Dear Dr. Anthanont Pimjai,

We have carefully read with great interest your letter to the Editor with comments and concerns about the results of our study [1]. We would like to make some remarks.

All women included in our study, both in the study and in the control group, were Caucasian [2]. Therefore, the study group was homogeneous in terms of ethnicity, so no ethnic variations could be observed.

However, we agree with you that the available data on the potential influence of adiponectin on cardiovascular disease is rather equivocal. Aung et al. in their meta-analysis (14,063 CVD patients enrolled) showed a strong positive association of adiponectin with cardiovascular mortality (n = 11 studies, overall pooled effect estimate = 1.69 [1.35–2.10]) [3]. That was in accordance with a study by Schondorf et al. as well as our research [2, 4].

Furthermore, it is worth noticing that some studies have suggested that high-molecular-weight adiponectin is a stronger risk factor for cardiovascular diseases than total adiponectin level [5]. In another study, serum adiponectin levels were found to be inversely correlated with intima-media thickness as a marker of carotid atherosclerosis [6].
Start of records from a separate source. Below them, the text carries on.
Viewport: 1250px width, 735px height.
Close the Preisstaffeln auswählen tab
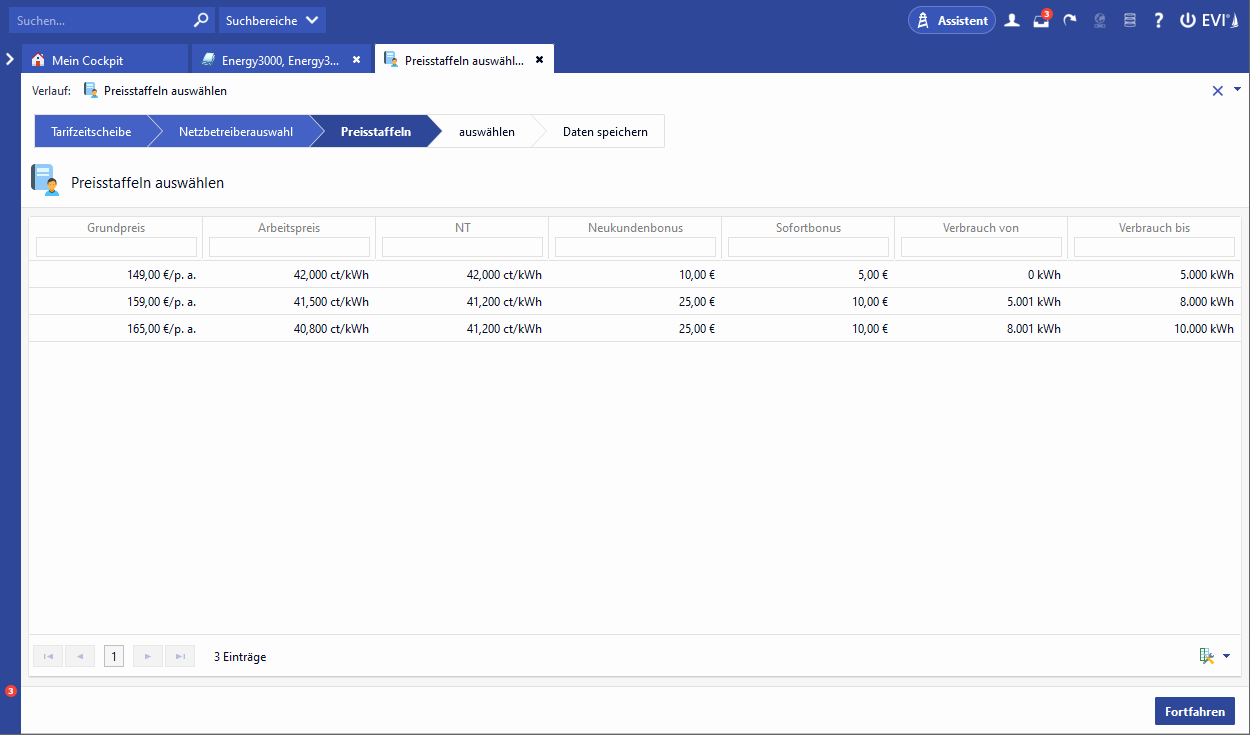coord(539,60)
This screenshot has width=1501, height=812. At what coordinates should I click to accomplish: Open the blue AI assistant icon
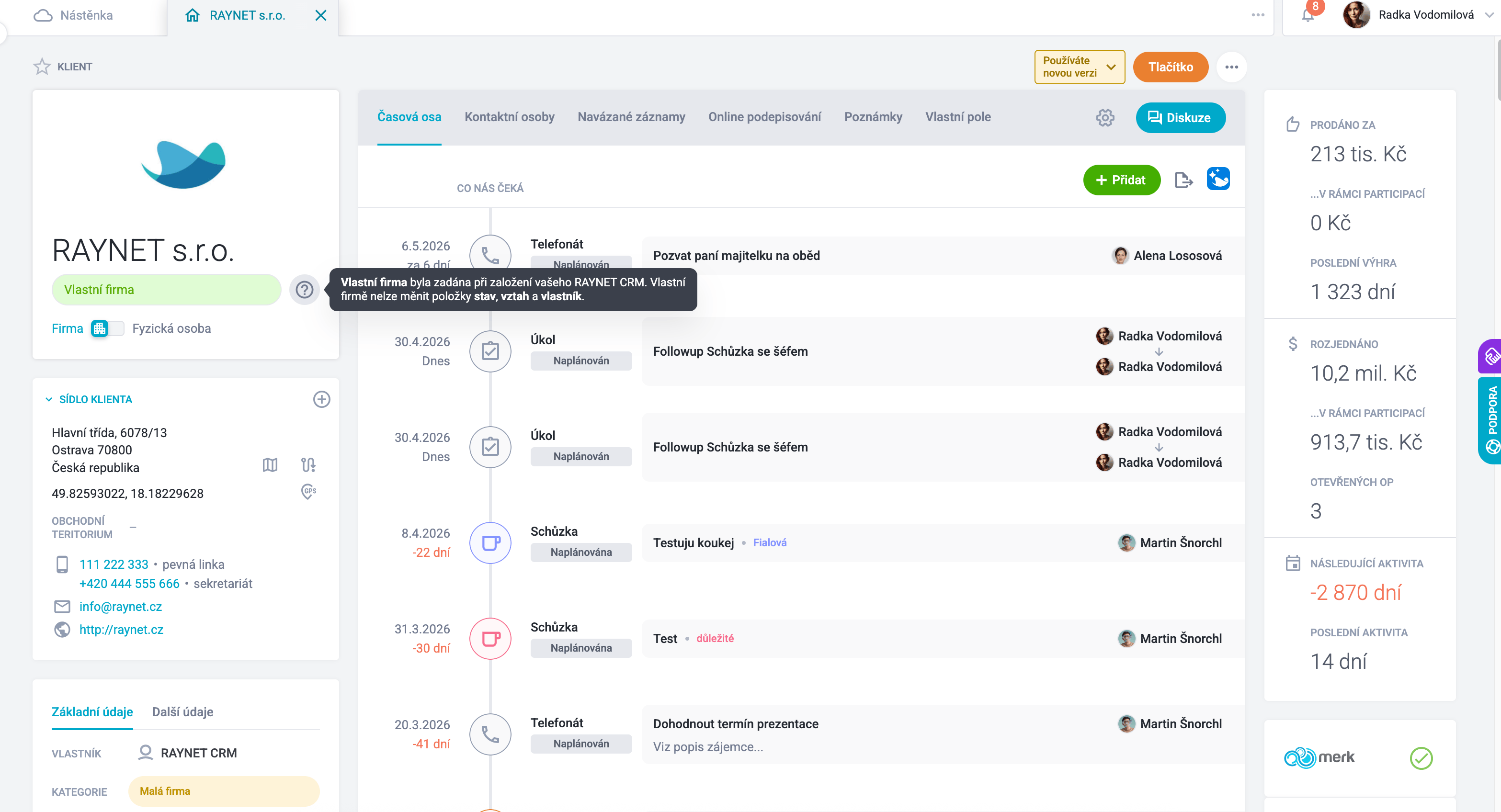(x=1218, y=179)
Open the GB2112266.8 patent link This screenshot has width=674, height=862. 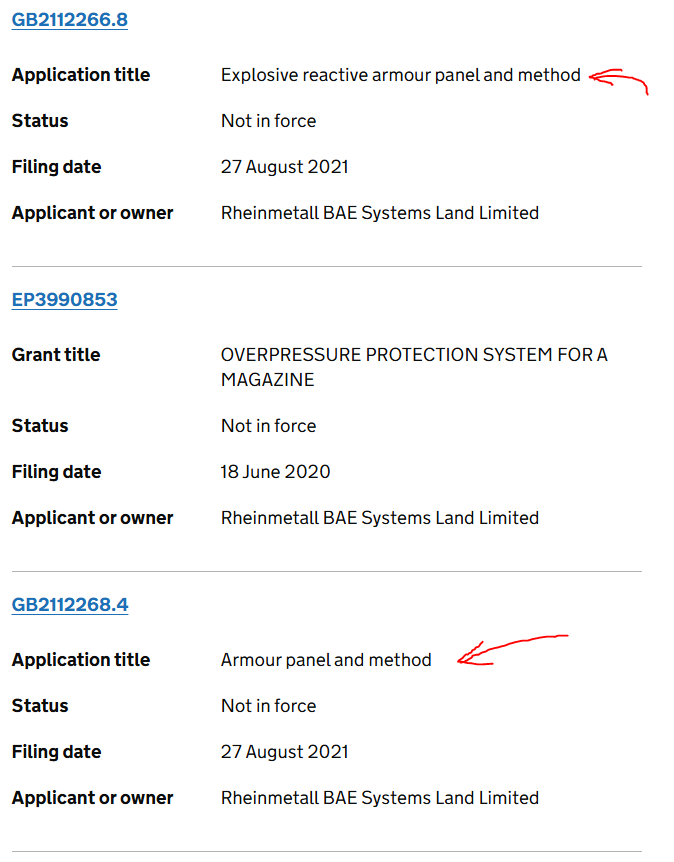69,20
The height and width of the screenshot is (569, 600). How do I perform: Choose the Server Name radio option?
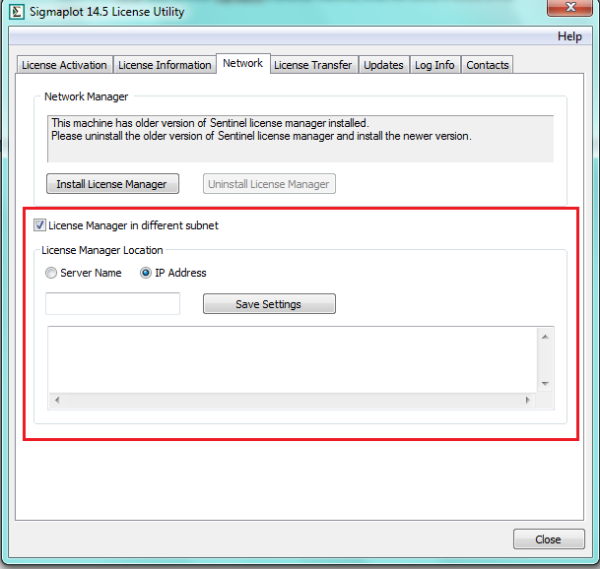click(51, 273)
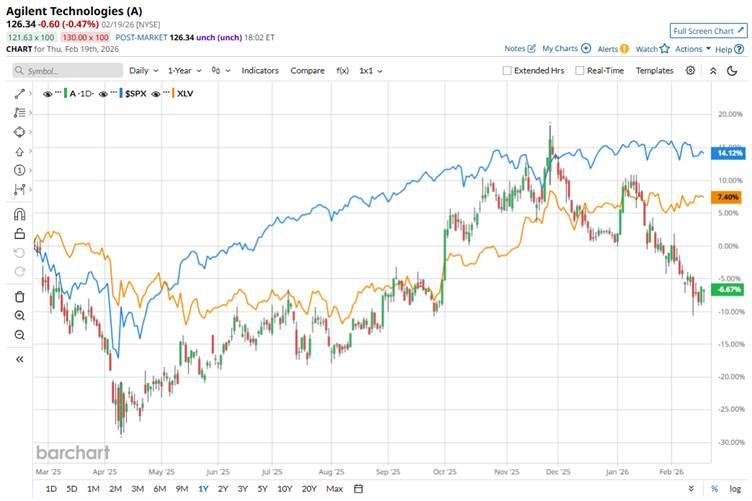The image size is (752, 501).
Task: Type in the Symbol search field
Action: (x=66, y=71)
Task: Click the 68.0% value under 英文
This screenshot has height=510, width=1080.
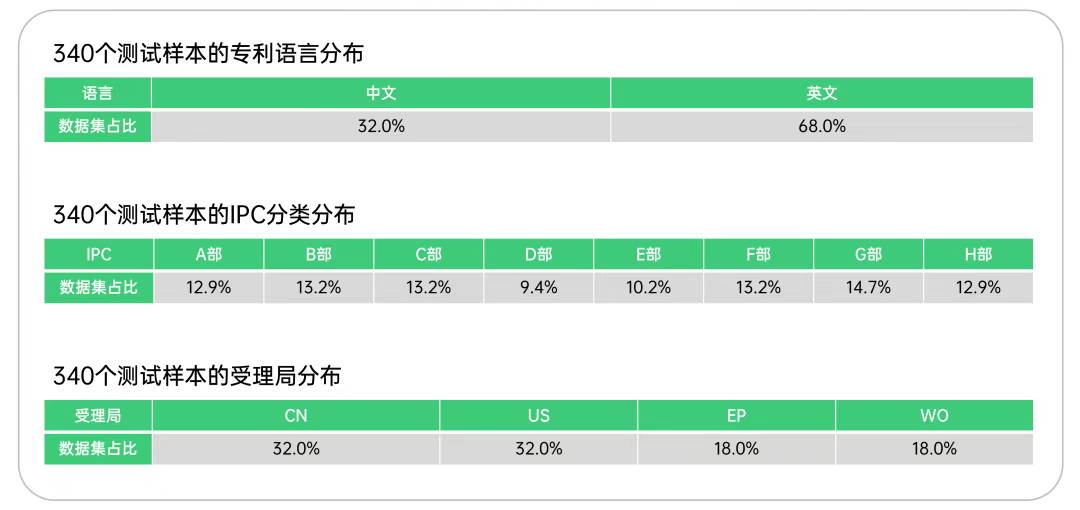Action: click(x=822, y=126)
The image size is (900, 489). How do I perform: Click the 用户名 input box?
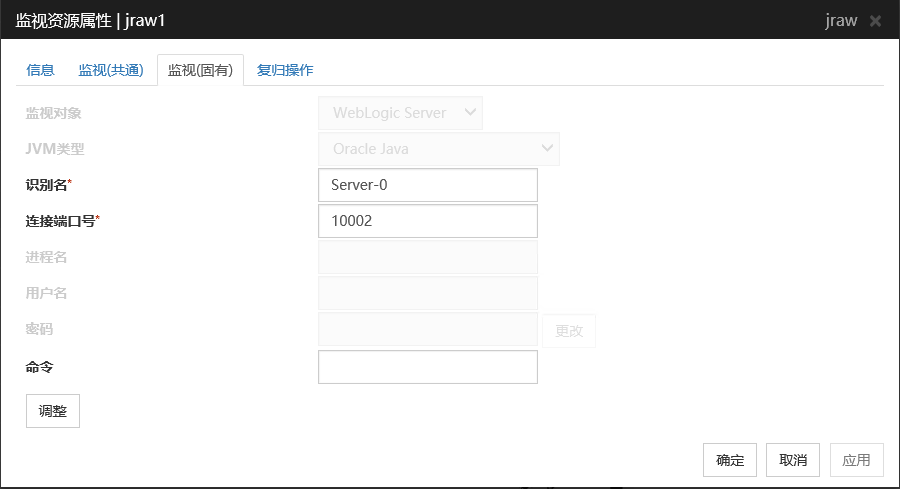point(427,293)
As Dr Pimjai mentioned before, other adequately powered studies failed to identify adiponectin as a cardiovascular risk factor.

Some researchers claim that these contradictory results in this field might be caused by confounding factors, sex and age of the analyzed subjects, different oligomers of adiponectin tested, other methodological issues (various assays: radioimmunoassays or ELISAs), or handling of laboratory samples.[7]

We agree with Dr Pimjai that further, well-designed studies are needed to clarify the full relationship between adiponectin and the risk of cardiovascular disease.